Lipid-Protein Interactions and Regulation in Neurodegenerative Disorders

Lipids are the most abundant organic molecule found in the brain. Thus, their quantity, organization, biosynthesis, and metabolism are crucial for the normal function of neuronal cells. Lipid molecules are the main component of biological membranes and ascertain the emplacement and function of cell-membrane-located proteins. Mutual interaction between lipids and proteins contribute in membrane remodelling, regulation of synaptic signalling, and membrane trafficking in neurons. Such interactions play important role in inflammation, oxidation, myelination, and energy balance of neuronal cells. Some variety of lipid molecules acts as transmitters and conveys signals in intra- or inter-cellular context. In neurodegenerative conditions such as Alzheimer’s and Parkinson’s disease misfolded peptide aggregates are hallmarks of the disease pathology. Lipids are known to activate ß-amyloid and α-synuclein peptide aggregation. Moreover, association of misfolded proteins to membrane lipids entails intracellular damages. Understanding interaction of these aggregates with cell membrane lipid molecules is a fertile research area that can reveal essential clues underlie proteinopathies and pave the way for development of effective therapeutic interventions.

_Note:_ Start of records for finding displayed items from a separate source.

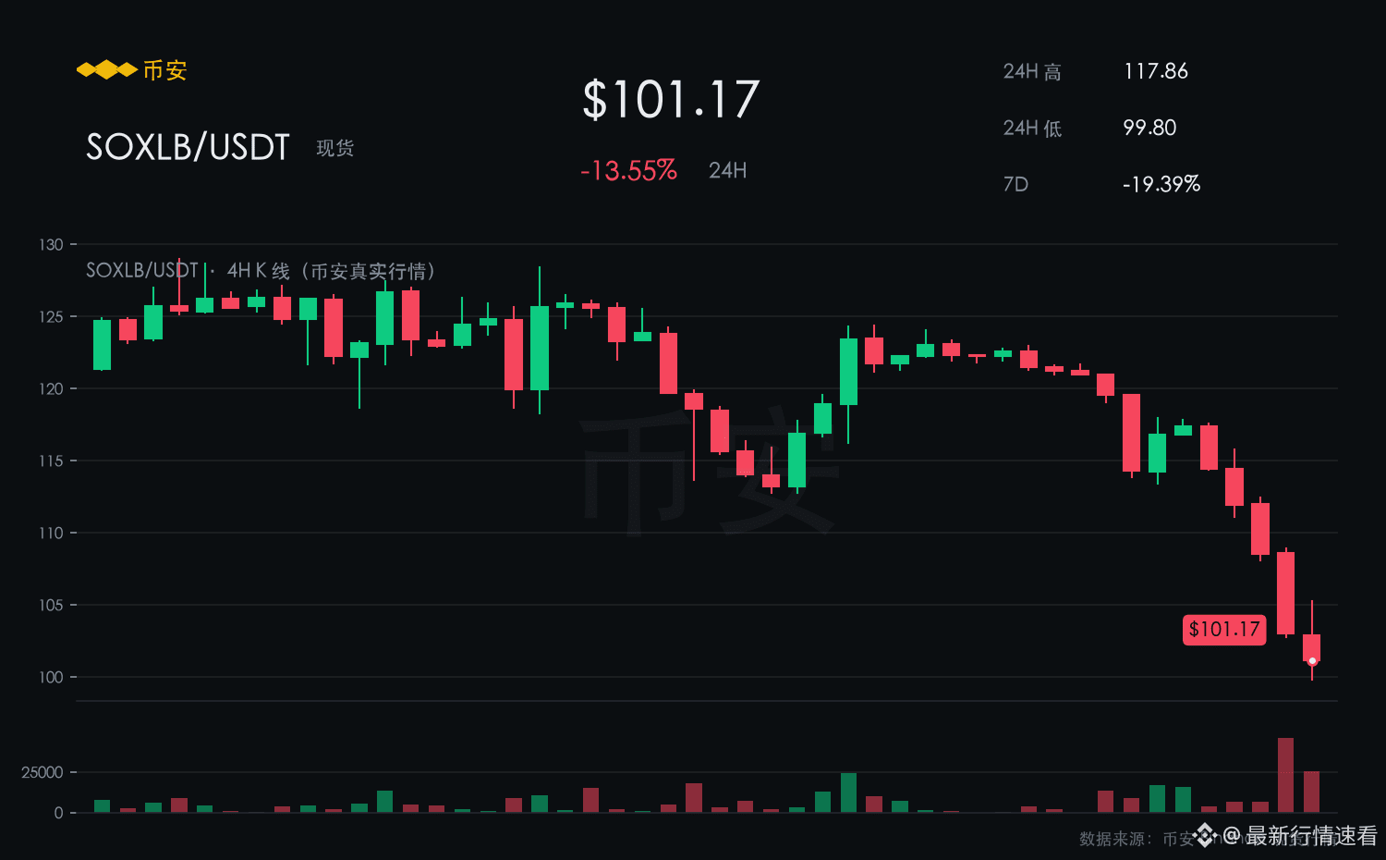This screenshot has width=1386, height=860.
Task: Click the 7D change -19.39%
Action: pyautogui.click(x=1161, y=184)
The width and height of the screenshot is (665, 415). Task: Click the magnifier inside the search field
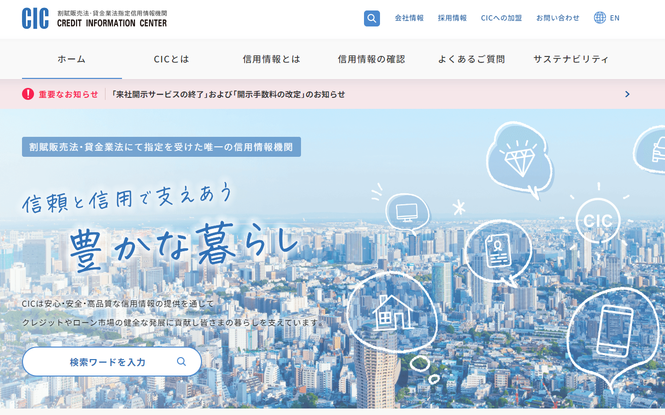click(181, 362)
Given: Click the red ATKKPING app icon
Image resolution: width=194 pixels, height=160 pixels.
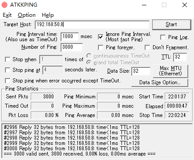Looking at the screenshot, I should [x=4, y=5].
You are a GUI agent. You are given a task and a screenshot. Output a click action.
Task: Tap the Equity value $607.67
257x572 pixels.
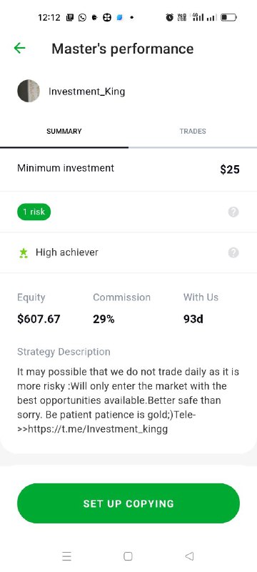coord(39,319)
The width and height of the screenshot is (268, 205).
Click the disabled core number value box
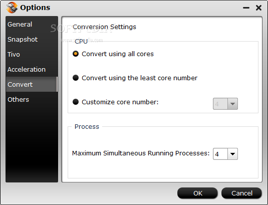pos(220,104)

Although the growing body of studies illustrates some aspects of ß-amyloid, alpha-synuclein, and Tau peptides' interactions with membrane lipid molecules of neurons, the complete scenario leading to neuronal demise needs to be studied yet. Aß peptides are products of amyloid precursor protein (APP) cleavage by beta and gamma secretases. Aß peptides can insert or bind to membrane lipids. These interactions lead to membrane permeabilization and Aß fibril aggregation, respectively. alpha-synuclein can undergo alpha-helical folding once associated with lipid membranes. Hyperphosphorylation of Tau reduces its affinity to microtubules. The released Tau proteins can interact with the membrane and form tau-phospholipid complexes which trigger the formation of neurofibrillary tangles. Amyloid plaques, alpha-synuclein aggregates and Tau tangles share a feature in common and mainly affect synaptic terminals and disrupt neuronal connections. Lipids play a vital role in normal synaptic functions. Apolipoprotein E (APOE) is the main lipoprotein in human brain deals with neuron-glia lipid transfer and lipid metabolism. Epsilon 4 (E4) isoform of is the strongest known genetic risk factor for Alzheimer’s disease development among elder populations. Moreover, abnormal lipid metabolism can directly affect the lipid composition of the mitochondrial inner membrane and consequently alter the function of protein complexes of the electron transfer chain which may result in oxidative stress and lipid peroxidation. Knowing more about interaction of proteins with lipid molecules and regulation of such interactions is the major goal of this research topic.



The aim of this Research Topic is to strengthen our understanding of the lipid-protein interactions and regulation in neurodegenerative disorders and introduce novel, advanced and applicable methods for such investigations. By this means we welcome contributions of Original Research, Systematic Reviews, Methods, Review, Mini Review, Perspective, and Brief Research Report articles that cover, but are not limited to, the following topics:



1. The nature of misfolded protein interactions with membrane lipids.



2. Regulation of lipid-protein interactions.



3. Consequent molecular and cellular events of lipid-protein interactions underlying neurodegenerative diseases.



4. Lipidomics of neurons in neurodegenerative conditions.



5. Development of techniques and methods to study lipid-protein interactions.



6. Therapeutic strategies to manage neurodegeneration targeting lipid molecules.